## WHAT IS ASKED
Carry on the forum post below about why Si is the writer's favorite function, picking up right after its last sentence.

## DOCUMENT TEXT

This is actually the exact reason I chose Si as my favourite! I know that the way Si will present for each person will differ and depend greatly on their type, where in their stack it is, how well developed they are, their own personal experiences, etc. But I think Si is often greatly misinterpreted as traditional, authoritarian, and close minded and so people dislike it without ever actually understanding how beautiful of a function it truly is. 

For me personally, my Si has curated the most calming, most beautiful, most perfect inner world possible. It's an amalgamation of all the best parts of all the things my Ne has collected my entire life, constantly changing and updating and refreshing itself as I change and grow as a person, and it's the perfect place for me to retreat to and let my Ti-Ne do their thing. It saves the rare bits of songs that are the right colour and texture, and replays them over and over so I can swim through them because it's so rare to find a sound that feels so *right*. Of course it saves my memories and facts and previous experiences and I have a seemingly infinite wealth of information that I can recall if I ever want or need to, but Si is such an abstract and personal function that to call it traditional or boring would be 1. incredibly false, and 2. doing it an incredible amount on injustice. Si is so custom tailored to its user's personal experiences that it will never be the same thing for any two people.

## MATERIAL
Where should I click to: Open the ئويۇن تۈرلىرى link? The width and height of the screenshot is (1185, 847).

---

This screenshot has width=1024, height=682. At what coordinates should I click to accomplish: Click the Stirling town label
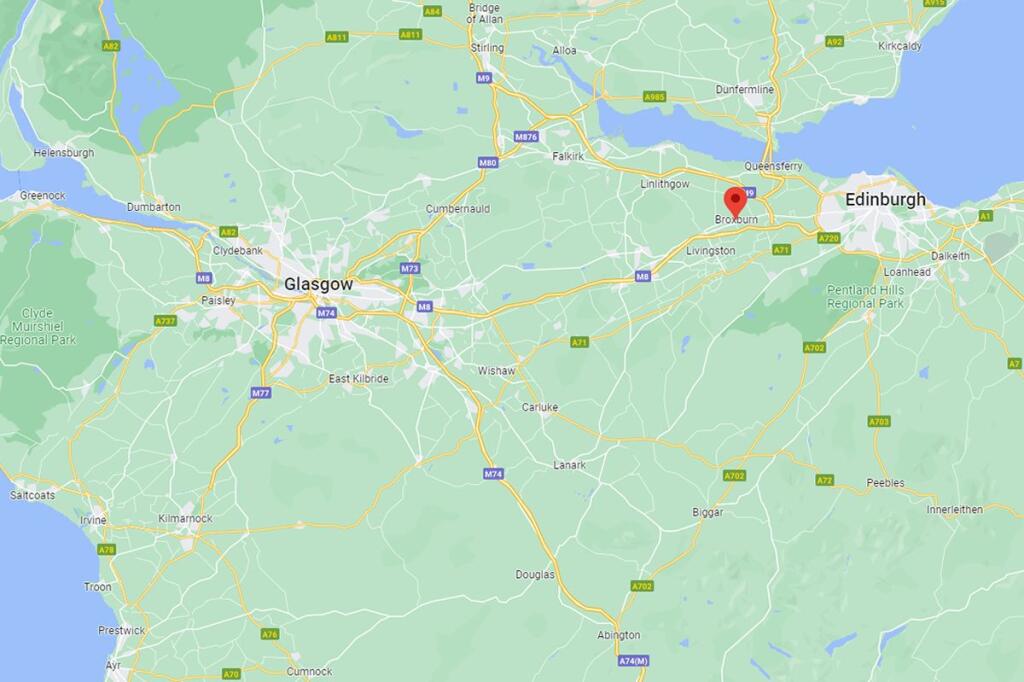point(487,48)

## EXERCISE ANSWER
As I've gotten older and learned more about myself and how I work, as much as I love my entire function stack and would never want to be any other type, I definitely think I'd pick Si as the most elegant of the bunch. I just really love a good curation. 

(I know you understand all this, I was just so jazzed seeing someone else appreciating Si for what it is instead of hating it for its false stereotype that I had to chime in.)


----------



## Mammon (Jul 12, 2012)

zanah0dia said:


> This is actually the exact reason I chose Si as my favourite! I know that the way Si will present for each person will differ and depend greatly on their type, where in their stack it is, how well developed they are, their own personal experiences, etc. But I think Si is often greatly misinterpreted as traditional, authoritarian, and close minded and so people dislike it without ever actually understanding how beautiful of a function it truly is.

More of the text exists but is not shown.